We have 2 new servers that have recently been set up that are Aix servers running the hobbit client. We have 62 other Aix server with the same client running absolutely fine.
The problem is that the client data is getting cut off mid stream. It’s always in the ps output. I’ve checked the MAX settings and there all ok, in fact we have other clients that are sending data files larger than these that are working fine. I’ve checked the data on the client and it’s complete but if I look in /xymon/data/hostdata on the server the data seems to be almost always getting truncated to 69518 bytes. Occasionally a full message (approx 93k) gets through.
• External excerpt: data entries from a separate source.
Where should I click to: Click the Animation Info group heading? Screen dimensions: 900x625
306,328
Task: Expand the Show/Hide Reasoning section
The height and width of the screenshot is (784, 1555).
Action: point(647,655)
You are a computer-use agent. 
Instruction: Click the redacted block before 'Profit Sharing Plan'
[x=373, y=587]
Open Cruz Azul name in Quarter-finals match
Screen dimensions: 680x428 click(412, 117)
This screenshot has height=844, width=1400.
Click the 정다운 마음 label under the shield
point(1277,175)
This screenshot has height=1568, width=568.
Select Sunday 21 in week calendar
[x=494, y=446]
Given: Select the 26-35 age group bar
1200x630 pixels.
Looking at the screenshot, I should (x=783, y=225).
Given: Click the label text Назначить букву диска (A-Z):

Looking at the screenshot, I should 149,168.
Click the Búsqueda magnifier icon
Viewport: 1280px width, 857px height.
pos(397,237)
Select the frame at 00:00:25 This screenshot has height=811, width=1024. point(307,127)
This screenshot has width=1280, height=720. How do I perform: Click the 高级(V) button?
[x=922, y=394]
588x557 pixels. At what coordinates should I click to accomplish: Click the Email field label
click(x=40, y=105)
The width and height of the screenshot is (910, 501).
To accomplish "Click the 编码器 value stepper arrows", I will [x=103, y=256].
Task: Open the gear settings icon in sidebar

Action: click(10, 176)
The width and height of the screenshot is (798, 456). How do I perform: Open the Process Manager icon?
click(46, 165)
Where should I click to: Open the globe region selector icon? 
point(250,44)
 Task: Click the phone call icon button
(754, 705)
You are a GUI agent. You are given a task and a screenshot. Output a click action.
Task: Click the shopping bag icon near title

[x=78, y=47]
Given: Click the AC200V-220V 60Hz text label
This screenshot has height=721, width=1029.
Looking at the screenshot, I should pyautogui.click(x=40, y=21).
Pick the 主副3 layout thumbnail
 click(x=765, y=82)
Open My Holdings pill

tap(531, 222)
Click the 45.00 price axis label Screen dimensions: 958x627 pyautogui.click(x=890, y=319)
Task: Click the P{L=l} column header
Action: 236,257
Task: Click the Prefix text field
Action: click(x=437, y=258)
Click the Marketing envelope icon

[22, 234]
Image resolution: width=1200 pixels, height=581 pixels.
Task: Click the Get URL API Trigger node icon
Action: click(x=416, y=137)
There are no messages regarding truncated data in the server logs and the only message I can find on the client is the following,
2013-02-26 08:41:21 Write error while sending message to bbd at xymonserver:1984
2013-02-26 08:41:21 Whoops ! bb failed to send message - write error
I’ve googled this extensively and can’t find anything that seems relevant to our problem.
I get this from time to time, primarily when the xymon host has very limited bandwidth. It seems to me that Xymon will accept whatever data has been received prior to the connection being broken/interrupted, and pretend it is complete (as opposed to discarding it away).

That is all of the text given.